> Exercise
Whatever appears in the records, write it out again exactly.

> Saved data entries
-- Opening Marker --

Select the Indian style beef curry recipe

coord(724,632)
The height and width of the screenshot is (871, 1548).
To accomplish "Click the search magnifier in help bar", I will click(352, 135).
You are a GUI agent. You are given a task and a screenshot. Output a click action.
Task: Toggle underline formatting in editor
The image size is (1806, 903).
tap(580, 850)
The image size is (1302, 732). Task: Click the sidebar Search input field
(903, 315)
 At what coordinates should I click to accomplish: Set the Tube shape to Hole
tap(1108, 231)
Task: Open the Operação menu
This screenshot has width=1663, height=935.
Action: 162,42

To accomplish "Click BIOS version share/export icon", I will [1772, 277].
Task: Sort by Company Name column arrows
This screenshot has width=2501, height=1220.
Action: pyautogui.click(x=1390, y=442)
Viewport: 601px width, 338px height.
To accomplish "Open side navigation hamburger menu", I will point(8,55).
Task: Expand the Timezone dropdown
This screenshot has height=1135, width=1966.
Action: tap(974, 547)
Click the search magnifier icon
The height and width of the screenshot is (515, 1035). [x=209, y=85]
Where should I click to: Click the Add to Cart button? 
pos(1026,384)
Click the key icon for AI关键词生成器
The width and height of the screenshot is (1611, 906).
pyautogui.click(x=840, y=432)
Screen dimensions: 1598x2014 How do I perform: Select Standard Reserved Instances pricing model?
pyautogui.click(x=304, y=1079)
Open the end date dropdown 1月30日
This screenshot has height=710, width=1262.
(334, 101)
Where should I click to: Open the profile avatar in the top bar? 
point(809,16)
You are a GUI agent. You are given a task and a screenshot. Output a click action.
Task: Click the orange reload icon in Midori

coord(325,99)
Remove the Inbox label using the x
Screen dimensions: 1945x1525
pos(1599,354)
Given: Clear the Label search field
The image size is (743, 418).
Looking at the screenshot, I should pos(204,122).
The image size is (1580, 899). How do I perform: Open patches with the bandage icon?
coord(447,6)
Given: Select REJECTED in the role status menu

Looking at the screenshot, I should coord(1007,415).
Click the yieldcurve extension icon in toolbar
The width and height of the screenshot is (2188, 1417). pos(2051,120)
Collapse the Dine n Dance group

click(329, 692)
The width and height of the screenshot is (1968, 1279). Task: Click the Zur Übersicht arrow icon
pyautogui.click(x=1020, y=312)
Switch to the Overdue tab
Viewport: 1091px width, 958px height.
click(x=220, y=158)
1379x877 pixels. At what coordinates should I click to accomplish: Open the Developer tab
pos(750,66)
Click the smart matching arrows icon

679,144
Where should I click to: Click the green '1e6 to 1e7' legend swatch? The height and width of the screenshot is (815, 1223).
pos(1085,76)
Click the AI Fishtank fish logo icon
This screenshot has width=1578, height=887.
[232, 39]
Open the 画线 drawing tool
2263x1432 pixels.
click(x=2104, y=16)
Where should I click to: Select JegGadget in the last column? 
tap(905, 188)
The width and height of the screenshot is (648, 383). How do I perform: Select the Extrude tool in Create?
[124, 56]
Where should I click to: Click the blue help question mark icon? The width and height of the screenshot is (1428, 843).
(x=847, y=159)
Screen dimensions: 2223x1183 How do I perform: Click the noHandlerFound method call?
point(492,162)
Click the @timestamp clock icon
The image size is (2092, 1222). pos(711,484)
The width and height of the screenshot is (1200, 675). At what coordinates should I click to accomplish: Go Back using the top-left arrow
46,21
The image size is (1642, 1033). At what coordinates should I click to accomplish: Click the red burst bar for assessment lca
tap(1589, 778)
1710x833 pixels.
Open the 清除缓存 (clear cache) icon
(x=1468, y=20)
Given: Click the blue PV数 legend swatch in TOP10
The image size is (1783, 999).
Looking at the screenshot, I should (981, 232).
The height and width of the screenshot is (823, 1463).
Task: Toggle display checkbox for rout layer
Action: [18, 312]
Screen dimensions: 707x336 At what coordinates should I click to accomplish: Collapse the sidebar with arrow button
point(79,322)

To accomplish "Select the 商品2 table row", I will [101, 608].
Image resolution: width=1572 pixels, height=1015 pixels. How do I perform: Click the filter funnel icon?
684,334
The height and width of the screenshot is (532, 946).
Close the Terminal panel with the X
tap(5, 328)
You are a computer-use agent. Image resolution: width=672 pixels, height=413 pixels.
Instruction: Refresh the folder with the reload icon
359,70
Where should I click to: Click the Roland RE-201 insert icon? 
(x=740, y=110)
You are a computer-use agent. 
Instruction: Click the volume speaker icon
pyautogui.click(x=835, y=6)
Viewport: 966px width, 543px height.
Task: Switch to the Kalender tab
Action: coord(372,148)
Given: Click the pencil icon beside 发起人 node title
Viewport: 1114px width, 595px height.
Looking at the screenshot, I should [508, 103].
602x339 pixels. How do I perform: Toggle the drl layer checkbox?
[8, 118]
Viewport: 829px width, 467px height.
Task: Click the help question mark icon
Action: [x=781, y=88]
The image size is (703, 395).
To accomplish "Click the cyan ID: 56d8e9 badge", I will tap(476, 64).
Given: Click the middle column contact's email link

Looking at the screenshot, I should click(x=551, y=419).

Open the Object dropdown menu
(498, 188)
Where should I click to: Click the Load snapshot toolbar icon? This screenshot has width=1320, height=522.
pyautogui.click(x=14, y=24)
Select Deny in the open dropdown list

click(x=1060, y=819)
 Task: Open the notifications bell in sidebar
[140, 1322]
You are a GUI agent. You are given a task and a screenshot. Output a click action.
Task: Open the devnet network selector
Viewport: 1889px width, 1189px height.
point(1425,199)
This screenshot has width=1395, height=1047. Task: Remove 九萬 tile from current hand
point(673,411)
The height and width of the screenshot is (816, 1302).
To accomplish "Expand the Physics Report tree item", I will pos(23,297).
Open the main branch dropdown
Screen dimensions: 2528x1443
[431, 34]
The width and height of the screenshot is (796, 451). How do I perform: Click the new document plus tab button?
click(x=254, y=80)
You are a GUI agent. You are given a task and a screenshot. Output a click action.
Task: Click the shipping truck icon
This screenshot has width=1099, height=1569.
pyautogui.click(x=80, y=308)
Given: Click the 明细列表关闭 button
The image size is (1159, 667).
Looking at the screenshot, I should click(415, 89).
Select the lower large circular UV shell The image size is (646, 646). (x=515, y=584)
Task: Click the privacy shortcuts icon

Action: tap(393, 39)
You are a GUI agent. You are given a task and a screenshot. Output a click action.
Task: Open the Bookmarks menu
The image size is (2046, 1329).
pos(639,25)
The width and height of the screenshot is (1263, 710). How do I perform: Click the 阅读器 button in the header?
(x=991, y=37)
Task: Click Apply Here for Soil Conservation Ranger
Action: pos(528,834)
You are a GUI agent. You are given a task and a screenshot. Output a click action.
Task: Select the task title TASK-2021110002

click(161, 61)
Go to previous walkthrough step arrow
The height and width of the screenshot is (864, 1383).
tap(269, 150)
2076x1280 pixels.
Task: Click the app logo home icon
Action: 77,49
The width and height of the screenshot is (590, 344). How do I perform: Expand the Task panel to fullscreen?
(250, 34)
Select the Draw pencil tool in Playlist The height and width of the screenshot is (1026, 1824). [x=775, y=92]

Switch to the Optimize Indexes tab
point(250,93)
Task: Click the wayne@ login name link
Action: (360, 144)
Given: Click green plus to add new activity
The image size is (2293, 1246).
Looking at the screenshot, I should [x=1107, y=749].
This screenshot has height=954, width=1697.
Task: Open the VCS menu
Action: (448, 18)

-- Closing Marker --

> Solved problem
Select the Indian style beef curry recipe

coord(724,632)
The height and width of the screenshot is (871, 1548).
To accomplish "Click the search magnifier in help bar", I will click(352, 135).
You are a GUI agent. You are given a task and a screenshot. Output a click action.
Task: Toggle underline formatting in editor
The image size is (1806, 903).
tap(580, 850)
The image size is (1302, 732). Task: Click the sidebar Search input field
(903, 315)
 At what coordinates should I click to accomplish: Set the Tube shape to Hole
tap(1108, 231)
Task: Open the Operação menu
This screenshot has width=1663, height=935.
Action: 162,42

To accomplish "Click BIOS version share/export icon", I will [1772, 277].
Task: Sort by Company Name column arrows
This screenshot has width=2501, height=1220.
Action: pyautogui.click(x=1390, y=442)
Viewport: 601px width, 338px height.
To accomplish "Open side navigation hamburger menu", I will point(8,55).
Task: Expand the Timezone dropdown
This screenshot has height=1135, width=1966.
Action: tap(974, 547)
Click the search magnifier icon
The height and width of the screenshot is (515, 1035). [x=209, y=85]
Where should I click to: Click the Add to Cart button? 
pos(1026,384)
Click the key icon for AI关键词生成器
The width and height of the screenshot is (1611, 906).
pyautogui.click(x=840, y=432)
Screen dimensions: 1598x2014 How do I perform: Select Standard Reserved Instances pricing model?
pyautogui.click(x=304, y=1079)
Open the end date dropdown 1月30日
This screenshot has height=710, width=1262.
(334, 101)
Where should I click to: Open the profile avatar in the top bar? 
point(809,16)
You are a GUI agent. You are given a task and a screenshot. Output a click action.
Task: Click the orange reload icon in Midori

coord(325,99)
Remove the Inbox label using the x
Screen dimensions: 1945x1525
pos(1599,354)
Given: Clear the Label search field
The image size is (743, 418).
Looking at the screenshot, I should pos(204,122).
The image size is (1580, 899). How do I perform: Open patches with the bandage icon?
coord(447,6)
Given: Select REJECTED in the role status menu

Looking at the screenshot, I should coord(1007,415).
Click the yieldcurve extension icon in toolbar
The width and height of the screenshot is (2188, 1417). pos(2051,120)
Collapse the Dine n Dance group

click(329, 692)
The width and height of the screenshot is (1968, 1279). Task: Click the Zur Übersicht arrow icon
pyautogui.click(x=1020, y=312)
Switch to the Overdue tab
Viewport: 1091px width, 958px height.
click(x=220, y=158)
1379x877 pixels. At what coordinates should I click to accomplish: Open the Developer tab
pos(750,66)
Click the smart matching arrows icon

679,144
Where should I click to: Click the green '1e6 to 1e7' legend swatch? The height and width of the screenshot is (815, 1223).
pos(1085,76)
Click the AI Fishtank fish logo icon
This screenshot has width=1578, height=887.
[232, 39]
Open the 画线 drawing tool
2263x1432 pixels.
click(x=2104, y=16)
Where should I click to: Select JegGadget in the last column? 
tap(905, 188)
The width and height of the screenshot is (648, 383). How do I perform: Select the Extrude tool in Create?
[124, 56]
Where should I click to: Click the blue help question mark icon? The width and height of the screenshot is (1428, 843).
(x=847, y=159)
Screen dimensions: 2223x1183 How do I perform: Click the noHandlerFound method call?
point(492,162)
Click the @timestamp clock icon
The image size is (2092, 1222). pos(711,484)
The width and height of the screenshot is (1200, 675). At what coordinates should I click to accomplish: Go Back using the top-left arrow
46,21
The image size is (1642, 1033). At what coordinates should I click to accomplish: Click the red burst bar for assessment lca
tap(1589, 778)
1710x833 pixels.
Open the 清除缓存 (clear cache) icon
(x=1468, y=20)
Given: Click the blue PV数 legend swatch in TOP10
The image size is (1783, 999).
Looking at the screenshot, I should (981, 232).
The height and width of the screenshot is (823, 1463).
Task: Toggle display checkbox for rout layer
Action: [18, 312]
Screen dimensions: 707x336 At what coordinates should I click to accomplish: Collapse the sidebar with arrow button
point(79,322)

To accomplish "Select the 商品2 table row", I will [101, 608].
Image resolution: width=1572 pixels, height=1015 pixels. How do I perform: Click the filter funnel icon?
684,334
The height and width of the screenshot is (532, 946).
Close the Terminal panel with the X
tap(5, 328)
You are a computer-use agent. Image resolution: width=672 pixels, height=413 pixels.
Instruction: Refresh the folder with the reload icon
359,70
Where should I click to: Click the Roland RE-201 insert icon? 
(x=740, y=110)
You are a computer-use agent. 
Instruction: Click the volume speaker icon
pyautogui.click(x=835, y=6)
Viewport: 966px width, 543px height.
Task: Switch to the Kalender tab
Action: coord(372,148)
Given: Click the pencil icon beside 发起人 node title
Viewport: 1114px width, 595px height.
Looking at the screenshot, I should [508, 103].
602x339 pixels. How do I perform: Toggle the drl layer checkbox?
[8, 118]
Viewport: 829px width, 467px height.
Task: Click the help question mark icon
Action: [x=781, y=88]
The image size is (703, 395).
To accomplish "Click the cyan ID: 56d8e9 badge", I will tap(476, 64).
Given: Click the middle column contact's email link

Looking at the screenshot, I should click(x=551, y=419).

Open the Object dropdown menu
(498, 188)
Where should I click to: Click the Load snapshot toolbar icon? This screenshot has width=1320, height=522.
pyautogui.click(x=14, y=24)
Select Deny in the open dropdown list

click(x=1060, y=819)
 Task: Open the notifications bell in sidebar
[140, 1322]
You are a GUI agent. You are given a task and a screenshot. Output a click action.
Task: Open the devnet network selector
Viewport: 1889px width, 1189px height.
point(1425,199)
This screenshot has width=1395, height=1047. Task: Remove 九萬 tile from current hand
point(673,411)
The height and width of the screenshot is (816, 1302).
To accomplish "Expand the Physics Report tree item", I will pos(23,297).
Open the main branch dropdown
Screen dimensions: 2528x1443
[431, 34]
The width and height of the screenshot is (796, 451). How do I perform: Click the new document plus tab button?
click(x=254, y=80)
You are a GUI agent. You are given a task and a screenshot. Output a click action.
Task: Click the shipping truck icon
This screenshot has width=1099, height=1569.
pyautogui.click(x=80, y=308)
Given: Click the 明细列表关闭 button
The image size is (1159, 667).
Looking at the screenshot, I should click(415, 89).
Select the lower large circular UV shell The image size is (646, 646). (x=515, y=584)
Task: Click the privacy shortcuts icon

Action: tap(393, 39)
You are a GUI agent. You are given a task and a screenshot. Output a click action.
Task: Open the Bookmarks menu
The image size is (2046, 1329).
pos(639,25)
The width and height of the screenshot is (1263, 710). How do I perform: Click the 阅读器 button in the header?
(x=991, y=37)
Task: Click Apply Here for Soil Conservation Ranger
Action: pos(528,834)
You are a GUI agent. You are given a task and a screenshot. Output a click action.
Task: Select the task title TASK-2021110002

click(161, 61)
Go to previous walkthrough step arrow
The height and width of the screenshot is (864, 1383).
tap(269, 150)
2076x1280 pixels.
Task: Click the app logo home icon
Action: 77,49
The width and height of the screenshot is (590, 344). How do I perform: Expand the Task panel to fullscreen?
(250, 34)
Select the Draw pencil tool in Playlist The height and width of the screenshot is (1026, 1824). [x=775, y=92]

Switch to the Optimize Indexes tab
point(250,93)
Task: Click the wayne@ login name link
Action: (360, 144)
Given: Click green plus to add new activity
The image size is (2293, 1246).
Looking at the screenshot, I should [x=1107, y=749].
This screenshot has height=954, width=1697.
Task: Open the VCS menu
Action: (448, 18)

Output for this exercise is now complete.